At the forum last week on black-Jewish relations, sponsored by the United Jewish Appeal, the perception problem between the two groups was brought painfully into focus as Mfume and other panelists discussed the quest for equal opportunity. 

Citing statistics on out-of-wedlock births among blacks, Martin Peretz, editor in chief of The New Republic, said, "So many in the black population are afflicted by cultural deficiencies." Asked what he meant, Peretz responded, "I would guess that in the ghetto a lot of mothers don't appreciate the importance of schooling." 

Mfume challenged Peretz, saying, "You can't really believe that. Every mother wants the best for their children." Peretz agreed, then added, "But a mother who is on crack is in no position to help her children get through school." Some in the audience of 2,600 young Jewish leaders hissed at Peretz's remarks.

To the extent that those odious remarks can be defended, its worth saying that a few weeks earlier the Congressional Black Caucus, which Mfume then headed, had announced a "sacred covenant" with the Nation of Islam. I don't think that is a defense, but it still should be said.

[EXCERPTED RECORDS]:
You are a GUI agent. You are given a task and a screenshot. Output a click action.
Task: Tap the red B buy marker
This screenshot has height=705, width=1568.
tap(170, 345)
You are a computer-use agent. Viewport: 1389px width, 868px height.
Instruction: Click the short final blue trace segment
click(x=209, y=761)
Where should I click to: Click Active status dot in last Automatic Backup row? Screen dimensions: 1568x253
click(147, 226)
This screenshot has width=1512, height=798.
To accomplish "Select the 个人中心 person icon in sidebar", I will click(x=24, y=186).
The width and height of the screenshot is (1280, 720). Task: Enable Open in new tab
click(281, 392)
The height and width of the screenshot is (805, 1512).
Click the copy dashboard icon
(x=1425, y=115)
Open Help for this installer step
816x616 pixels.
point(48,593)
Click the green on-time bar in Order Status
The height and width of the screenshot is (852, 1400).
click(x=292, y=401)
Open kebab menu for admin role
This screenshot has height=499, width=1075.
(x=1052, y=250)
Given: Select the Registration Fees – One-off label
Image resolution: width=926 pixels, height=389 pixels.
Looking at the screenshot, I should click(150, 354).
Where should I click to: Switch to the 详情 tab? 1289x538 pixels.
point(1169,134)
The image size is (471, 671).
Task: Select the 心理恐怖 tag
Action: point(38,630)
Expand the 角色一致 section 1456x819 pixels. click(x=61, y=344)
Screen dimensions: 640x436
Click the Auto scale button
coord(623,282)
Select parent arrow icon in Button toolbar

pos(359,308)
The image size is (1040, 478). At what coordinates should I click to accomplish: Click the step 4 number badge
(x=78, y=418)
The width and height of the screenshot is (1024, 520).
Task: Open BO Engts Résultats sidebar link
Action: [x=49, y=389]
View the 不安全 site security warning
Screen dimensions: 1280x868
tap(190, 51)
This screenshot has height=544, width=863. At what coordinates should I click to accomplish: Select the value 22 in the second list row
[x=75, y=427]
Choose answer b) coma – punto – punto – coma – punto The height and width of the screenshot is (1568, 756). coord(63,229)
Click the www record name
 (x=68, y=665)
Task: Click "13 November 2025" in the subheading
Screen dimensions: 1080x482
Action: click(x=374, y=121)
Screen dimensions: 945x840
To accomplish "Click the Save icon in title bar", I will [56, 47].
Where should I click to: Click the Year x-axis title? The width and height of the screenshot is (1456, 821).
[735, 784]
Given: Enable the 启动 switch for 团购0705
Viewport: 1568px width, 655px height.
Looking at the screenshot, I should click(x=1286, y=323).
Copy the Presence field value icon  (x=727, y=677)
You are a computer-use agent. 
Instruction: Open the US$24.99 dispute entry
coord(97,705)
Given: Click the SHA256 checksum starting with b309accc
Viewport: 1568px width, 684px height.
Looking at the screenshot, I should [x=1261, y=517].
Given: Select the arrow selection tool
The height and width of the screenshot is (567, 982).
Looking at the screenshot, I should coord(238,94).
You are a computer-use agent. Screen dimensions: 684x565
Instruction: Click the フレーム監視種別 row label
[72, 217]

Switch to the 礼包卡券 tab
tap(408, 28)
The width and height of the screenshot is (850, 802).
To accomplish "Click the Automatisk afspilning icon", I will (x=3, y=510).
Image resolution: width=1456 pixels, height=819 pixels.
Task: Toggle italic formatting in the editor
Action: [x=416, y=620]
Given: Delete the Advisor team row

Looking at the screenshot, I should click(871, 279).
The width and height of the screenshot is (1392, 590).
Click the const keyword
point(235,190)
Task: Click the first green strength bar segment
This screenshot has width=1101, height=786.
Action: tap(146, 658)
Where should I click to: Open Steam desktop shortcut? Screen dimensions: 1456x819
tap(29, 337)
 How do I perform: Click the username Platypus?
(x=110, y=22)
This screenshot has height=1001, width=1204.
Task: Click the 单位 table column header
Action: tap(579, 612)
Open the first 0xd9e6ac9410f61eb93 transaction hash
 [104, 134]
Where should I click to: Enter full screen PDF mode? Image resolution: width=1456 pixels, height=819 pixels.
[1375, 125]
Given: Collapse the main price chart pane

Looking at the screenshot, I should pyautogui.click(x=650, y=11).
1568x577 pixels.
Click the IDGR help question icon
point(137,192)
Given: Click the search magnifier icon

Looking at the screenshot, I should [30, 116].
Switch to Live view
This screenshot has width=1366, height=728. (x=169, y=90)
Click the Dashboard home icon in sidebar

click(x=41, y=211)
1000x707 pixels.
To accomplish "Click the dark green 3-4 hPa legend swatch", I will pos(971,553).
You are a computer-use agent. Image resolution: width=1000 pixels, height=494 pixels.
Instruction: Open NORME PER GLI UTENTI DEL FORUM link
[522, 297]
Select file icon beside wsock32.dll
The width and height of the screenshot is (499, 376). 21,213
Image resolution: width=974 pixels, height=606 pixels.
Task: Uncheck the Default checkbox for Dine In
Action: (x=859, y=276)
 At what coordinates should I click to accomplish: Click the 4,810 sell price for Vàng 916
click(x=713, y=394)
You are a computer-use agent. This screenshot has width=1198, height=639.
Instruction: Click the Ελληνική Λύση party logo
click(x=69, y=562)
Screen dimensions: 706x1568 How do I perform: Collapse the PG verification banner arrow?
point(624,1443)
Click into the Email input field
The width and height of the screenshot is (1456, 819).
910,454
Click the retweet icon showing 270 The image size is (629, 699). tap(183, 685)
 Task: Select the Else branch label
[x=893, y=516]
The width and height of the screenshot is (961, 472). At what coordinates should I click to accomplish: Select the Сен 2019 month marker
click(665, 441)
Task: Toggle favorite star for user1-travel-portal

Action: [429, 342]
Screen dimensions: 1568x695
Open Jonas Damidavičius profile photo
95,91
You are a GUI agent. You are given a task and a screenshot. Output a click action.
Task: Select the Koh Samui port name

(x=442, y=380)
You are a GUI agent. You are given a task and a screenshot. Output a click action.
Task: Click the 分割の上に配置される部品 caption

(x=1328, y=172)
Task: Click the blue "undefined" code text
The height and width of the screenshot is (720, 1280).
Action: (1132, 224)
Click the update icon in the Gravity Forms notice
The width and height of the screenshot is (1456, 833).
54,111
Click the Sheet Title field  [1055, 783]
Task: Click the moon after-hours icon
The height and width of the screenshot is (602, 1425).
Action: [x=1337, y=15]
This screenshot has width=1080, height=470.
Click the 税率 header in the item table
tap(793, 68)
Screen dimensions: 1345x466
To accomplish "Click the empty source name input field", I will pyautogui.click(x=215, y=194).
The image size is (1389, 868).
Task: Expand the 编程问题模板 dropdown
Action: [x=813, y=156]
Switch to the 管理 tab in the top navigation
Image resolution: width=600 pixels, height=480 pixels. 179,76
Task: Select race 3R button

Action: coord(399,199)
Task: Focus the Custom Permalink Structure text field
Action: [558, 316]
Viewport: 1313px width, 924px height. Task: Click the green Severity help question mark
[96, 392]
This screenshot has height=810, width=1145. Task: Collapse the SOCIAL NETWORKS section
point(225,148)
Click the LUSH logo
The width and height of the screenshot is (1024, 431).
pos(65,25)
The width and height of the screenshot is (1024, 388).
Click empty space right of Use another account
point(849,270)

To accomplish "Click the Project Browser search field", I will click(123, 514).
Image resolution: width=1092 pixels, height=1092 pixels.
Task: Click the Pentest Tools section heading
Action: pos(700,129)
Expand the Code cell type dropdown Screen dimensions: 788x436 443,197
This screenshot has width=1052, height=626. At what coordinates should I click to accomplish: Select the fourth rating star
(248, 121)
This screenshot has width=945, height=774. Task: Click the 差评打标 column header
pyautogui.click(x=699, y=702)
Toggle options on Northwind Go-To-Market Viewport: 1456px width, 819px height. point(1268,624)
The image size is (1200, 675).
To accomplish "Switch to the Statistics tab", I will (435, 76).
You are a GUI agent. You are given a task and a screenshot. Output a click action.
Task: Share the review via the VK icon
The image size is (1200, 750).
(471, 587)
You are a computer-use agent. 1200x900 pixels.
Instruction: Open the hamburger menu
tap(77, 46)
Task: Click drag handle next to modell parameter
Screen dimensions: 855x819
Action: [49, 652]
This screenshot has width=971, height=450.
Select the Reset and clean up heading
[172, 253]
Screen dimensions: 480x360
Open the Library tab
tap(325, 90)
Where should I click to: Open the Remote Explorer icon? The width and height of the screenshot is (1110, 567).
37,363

[DIRECTIONS FOR THIS TASK]: Reproduce the black-Jewish relations passage from "To the extent" up to and including "should be said.", substituting "months" for "weeks".

[EXERCISE OUTPUT]:
To the extent that those odious remarks can be defended, its worth saying that a few months earlier the Congressional Black Caucus, which Mfume then headed, had announced a "sacred covenant" with the Nation of Islam. I don't think that is a defense, but it still should be said.